GETOONDE PASSAGE:
Grant werd ook geconfronteerd met de kwestie van de Fenian raids, geleid door Iers-Amerikanen die de controle over Brits Canada wilden overnemen om zo Ierse onafhankelijkheid te verkrijgen. In juni 1866 stuurde Johnson Grant naar Buffalo om de situatie te beoordelen. Hij liet de Canadese grens sluiten om te voorkomen dat Feniaanse soldaten bij Fort Erie zouden oversteken en arresteerde meer dan 700 mannen na de Slag bij Ridgeway.

Afzetting van Johnson

Johnson wilde al enige tijd minister van Oorlog Stanton vervangen, die voorstander was van de door het Congres gewenste Wederopbouw. De president bood Grant de post aan om een mogelijke rivaal in bedwang te houden, maar hij antwoordde ontkennend met een beroep op de Tenure of Office Act, die vereiste dat het Congres toestemming gaf voordat er veranderingen in Johnsons kabinet konden worden doorgevoerd. Johnson negeerde de wet en ontsloeg Stanton terwijl het Congres niet in sessie was, zoals de wet toestond; Grant ging met tegenzin akkoord om tijdelijk minister van Oorlog te worden.

RECORDS:
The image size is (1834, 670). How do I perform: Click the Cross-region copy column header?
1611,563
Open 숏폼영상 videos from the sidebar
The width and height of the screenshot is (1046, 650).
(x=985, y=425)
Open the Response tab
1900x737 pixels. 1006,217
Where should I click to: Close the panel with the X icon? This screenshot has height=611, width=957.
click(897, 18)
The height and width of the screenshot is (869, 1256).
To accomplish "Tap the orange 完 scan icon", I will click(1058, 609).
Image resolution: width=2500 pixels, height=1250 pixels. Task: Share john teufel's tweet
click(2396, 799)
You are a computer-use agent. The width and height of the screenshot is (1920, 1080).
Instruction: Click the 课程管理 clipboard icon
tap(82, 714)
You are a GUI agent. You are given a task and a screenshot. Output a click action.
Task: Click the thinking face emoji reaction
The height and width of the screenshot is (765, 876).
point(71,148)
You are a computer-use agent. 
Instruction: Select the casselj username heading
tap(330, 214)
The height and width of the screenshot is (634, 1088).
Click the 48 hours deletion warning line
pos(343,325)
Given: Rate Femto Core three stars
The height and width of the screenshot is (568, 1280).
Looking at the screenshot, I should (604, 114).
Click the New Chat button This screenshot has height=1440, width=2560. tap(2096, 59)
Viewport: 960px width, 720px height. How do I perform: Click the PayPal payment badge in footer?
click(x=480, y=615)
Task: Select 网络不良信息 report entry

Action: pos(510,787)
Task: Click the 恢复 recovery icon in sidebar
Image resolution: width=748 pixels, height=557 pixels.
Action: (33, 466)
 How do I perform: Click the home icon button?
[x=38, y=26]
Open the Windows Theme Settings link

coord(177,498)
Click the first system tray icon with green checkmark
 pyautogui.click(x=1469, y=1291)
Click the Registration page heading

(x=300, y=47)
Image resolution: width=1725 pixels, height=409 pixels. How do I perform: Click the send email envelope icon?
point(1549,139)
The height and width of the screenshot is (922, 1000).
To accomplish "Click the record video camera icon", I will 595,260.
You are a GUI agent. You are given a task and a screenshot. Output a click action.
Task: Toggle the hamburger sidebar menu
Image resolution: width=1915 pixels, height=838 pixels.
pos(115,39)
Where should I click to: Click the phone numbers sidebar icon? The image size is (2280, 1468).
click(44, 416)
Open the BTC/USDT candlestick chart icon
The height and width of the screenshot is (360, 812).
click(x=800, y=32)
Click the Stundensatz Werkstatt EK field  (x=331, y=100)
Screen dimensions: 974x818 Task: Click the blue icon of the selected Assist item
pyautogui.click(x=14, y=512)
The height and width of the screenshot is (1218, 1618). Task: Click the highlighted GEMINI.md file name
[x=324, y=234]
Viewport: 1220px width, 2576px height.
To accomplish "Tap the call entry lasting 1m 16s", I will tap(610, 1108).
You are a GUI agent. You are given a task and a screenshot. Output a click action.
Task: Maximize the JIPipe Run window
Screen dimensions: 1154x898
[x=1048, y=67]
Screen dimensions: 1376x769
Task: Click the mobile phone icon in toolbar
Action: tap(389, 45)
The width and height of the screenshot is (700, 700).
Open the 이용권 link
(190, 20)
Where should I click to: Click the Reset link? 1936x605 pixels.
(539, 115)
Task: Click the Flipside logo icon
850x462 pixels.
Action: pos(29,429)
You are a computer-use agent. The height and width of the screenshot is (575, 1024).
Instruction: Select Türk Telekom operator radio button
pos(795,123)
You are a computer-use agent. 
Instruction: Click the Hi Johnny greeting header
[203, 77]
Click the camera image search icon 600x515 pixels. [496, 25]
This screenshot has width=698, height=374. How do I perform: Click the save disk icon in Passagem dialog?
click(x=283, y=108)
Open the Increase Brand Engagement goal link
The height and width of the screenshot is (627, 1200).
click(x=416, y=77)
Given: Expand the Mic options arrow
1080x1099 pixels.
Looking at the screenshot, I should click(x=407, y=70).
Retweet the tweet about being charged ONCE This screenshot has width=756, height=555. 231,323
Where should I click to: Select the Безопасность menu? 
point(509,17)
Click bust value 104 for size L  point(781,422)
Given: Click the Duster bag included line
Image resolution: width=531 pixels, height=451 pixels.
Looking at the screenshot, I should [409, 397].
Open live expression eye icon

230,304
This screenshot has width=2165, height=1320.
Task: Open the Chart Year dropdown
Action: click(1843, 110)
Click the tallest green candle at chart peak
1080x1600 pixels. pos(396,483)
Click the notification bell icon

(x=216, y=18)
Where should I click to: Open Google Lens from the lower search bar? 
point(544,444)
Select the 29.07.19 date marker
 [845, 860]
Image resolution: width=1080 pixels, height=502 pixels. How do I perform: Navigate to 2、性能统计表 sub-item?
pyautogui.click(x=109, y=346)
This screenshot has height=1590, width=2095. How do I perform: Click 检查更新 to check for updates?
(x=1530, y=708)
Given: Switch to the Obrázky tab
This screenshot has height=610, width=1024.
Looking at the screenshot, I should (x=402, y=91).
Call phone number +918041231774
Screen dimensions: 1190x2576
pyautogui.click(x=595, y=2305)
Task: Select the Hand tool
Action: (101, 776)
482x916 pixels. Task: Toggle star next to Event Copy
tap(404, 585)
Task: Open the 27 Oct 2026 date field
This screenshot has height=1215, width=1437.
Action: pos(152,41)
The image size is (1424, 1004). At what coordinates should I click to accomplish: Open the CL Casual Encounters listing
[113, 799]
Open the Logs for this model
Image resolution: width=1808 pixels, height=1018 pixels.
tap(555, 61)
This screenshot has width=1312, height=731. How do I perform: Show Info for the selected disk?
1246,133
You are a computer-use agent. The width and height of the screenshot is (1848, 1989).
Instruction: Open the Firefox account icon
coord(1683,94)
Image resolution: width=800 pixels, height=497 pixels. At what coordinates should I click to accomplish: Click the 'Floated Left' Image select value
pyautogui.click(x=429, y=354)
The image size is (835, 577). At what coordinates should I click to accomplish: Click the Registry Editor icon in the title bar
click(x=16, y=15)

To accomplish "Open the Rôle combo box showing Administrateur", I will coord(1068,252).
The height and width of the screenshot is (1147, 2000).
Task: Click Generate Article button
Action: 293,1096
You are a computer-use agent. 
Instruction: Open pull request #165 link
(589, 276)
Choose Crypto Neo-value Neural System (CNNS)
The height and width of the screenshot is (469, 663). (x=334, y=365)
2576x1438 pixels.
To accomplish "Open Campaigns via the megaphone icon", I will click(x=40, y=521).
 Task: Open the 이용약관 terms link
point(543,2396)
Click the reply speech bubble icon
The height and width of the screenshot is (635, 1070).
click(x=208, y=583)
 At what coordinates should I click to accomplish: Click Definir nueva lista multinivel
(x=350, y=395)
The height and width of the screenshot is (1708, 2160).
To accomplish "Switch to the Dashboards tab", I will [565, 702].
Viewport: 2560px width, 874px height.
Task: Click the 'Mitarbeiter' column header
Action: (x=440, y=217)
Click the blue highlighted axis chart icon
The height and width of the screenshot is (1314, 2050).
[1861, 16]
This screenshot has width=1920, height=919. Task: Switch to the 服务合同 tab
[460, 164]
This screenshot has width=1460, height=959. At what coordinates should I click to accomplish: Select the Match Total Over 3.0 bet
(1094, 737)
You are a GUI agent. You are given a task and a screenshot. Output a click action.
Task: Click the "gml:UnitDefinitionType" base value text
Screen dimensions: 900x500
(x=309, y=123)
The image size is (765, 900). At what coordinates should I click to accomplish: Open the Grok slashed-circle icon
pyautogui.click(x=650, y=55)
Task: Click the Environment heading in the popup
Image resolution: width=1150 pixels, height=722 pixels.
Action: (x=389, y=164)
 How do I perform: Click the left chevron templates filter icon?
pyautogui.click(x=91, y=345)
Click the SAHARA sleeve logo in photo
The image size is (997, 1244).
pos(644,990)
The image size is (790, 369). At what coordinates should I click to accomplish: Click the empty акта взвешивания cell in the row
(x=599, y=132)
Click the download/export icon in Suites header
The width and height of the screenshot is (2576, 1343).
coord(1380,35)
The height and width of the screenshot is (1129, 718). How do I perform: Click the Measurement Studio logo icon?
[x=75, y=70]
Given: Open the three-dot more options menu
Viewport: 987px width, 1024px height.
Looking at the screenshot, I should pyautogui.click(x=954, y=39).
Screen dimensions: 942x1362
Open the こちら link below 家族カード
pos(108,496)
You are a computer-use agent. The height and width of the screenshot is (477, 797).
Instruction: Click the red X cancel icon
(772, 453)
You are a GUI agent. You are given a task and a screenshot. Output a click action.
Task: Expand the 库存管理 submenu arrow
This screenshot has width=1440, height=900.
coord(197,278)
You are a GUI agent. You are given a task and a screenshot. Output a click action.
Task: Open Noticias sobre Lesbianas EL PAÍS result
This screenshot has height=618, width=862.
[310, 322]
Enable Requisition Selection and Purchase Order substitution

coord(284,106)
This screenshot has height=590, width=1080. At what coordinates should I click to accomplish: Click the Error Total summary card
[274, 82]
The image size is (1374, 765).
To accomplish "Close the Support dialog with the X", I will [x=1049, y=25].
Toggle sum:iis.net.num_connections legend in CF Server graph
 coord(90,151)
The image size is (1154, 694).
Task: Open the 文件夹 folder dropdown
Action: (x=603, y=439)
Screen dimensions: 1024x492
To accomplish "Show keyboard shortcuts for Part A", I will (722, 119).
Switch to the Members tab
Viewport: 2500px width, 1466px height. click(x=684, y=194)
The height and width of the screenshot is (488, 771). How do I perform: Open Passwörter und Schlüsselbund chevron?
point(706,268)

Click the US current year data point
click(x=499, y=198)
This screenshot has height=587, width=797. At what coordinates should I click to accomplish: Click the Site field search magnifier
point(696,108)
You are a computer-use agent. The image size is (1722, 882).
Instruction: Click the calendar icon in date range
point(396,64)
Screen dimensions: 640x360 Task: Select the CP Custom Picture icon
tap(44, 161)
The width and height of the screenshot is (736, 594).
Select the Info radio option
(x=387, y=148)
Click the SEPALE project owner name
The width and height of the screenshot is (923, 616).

JOUW OPDRACHTEN:
A. Hoeveel mannen liet Grant volgens de passage arresteren na de Slag bij Ridgeway?
B. Zet de regels van de records als genummerde lijst neer, vanaf het begin van de records tot en met de regel met "I will 595,260.", en laat de lege regels weg.
De passage en de records hebben niets met elkaar te maken.

UITWERKINGEN:
A. Meer dan 700 mannen.

B.
1. The image size is (1834, 670). How do I perform: Click the Cross-region copy column header?
2. 1611,563
3. Open 숏폼영상 videos from the sidebar
4. The width and height of the screenshot is (1046, 650).
5. (x=985, y=425)
6. Open the Response tab
7. 1900x737 pixels. 1006,217
8. Where should I click to: Close the panel with the X icon? This screenshot has height=611, width=957.
9. click(897, 18)
10. The height and width of the screenshot is (869, 1256).
11. To accomplish "Tap the orange 完 scan icon", I will click(1058, 609).
12. Image resolution: width=2500 pixels, height=1250 pixels. Task: Share john teufel's tweet
13. click(2396, 799)
14. You are a computer-use agent. The width and height of the screenshot is (1920, 1080).
15. Instruction: Click the 课程管理 clipboard icon
16. tap(82, 714)
17. You are a GUI agent. You are given a task and a screenshot. Output a click action.
18. Task: Click the thinking face emoji reaction
19. The height and width of the screenshot is (765, 876).
20. point(71,148)
21. You are a computer-use agent. 
22. Instruction: Select the casselj username heading
23. tap(330, 214)
24. The height and width of the screenshot is (634, 1088).
25. Click the 48 hours deletion warning line
26. pos(343,325)
27. Given: Rate Femto Core three stars
28. The height and width of the screenshot is (568, 1280).
29. Looking at the screenshot, I should (604, 114).
30. Click the New Chat button This screenshot has height=1440, width=2560. tap(2096, 59)
31. Viewport: 960px width, 720px height. How do I perform: Click the PayPal payment badge in footer?
32. click(x=480, y=615)
33. Task: Select 网络不良信息 report entry
34. Action: pos(510,787)
35. Task: Click the 恢复 recovery icon in sidebar
36. Image resolution: width=748 pixels, height=557 pixels.
37. Action: (33, 466)
38.  How do I perform: Click the home icon button?
39. [x=38, y=26]
40. Open the Windows Theme Settings link
41. coord(177,498)
42. Click the first system tray icon with green checkmark
43.  pyautogui.click(x=1469, y=1291)
44. Click the Registration page heading
45. (x=300, y=47)
46. Image resolution: width=1725 pixels, height=409 pixels. How do I perform: Click the send email envelope icon?
47. point(1549,139)
48. The height and width of the screenshot is (922, 1000).
49. To accomplish "Click the record video camera icon", I will 595,260.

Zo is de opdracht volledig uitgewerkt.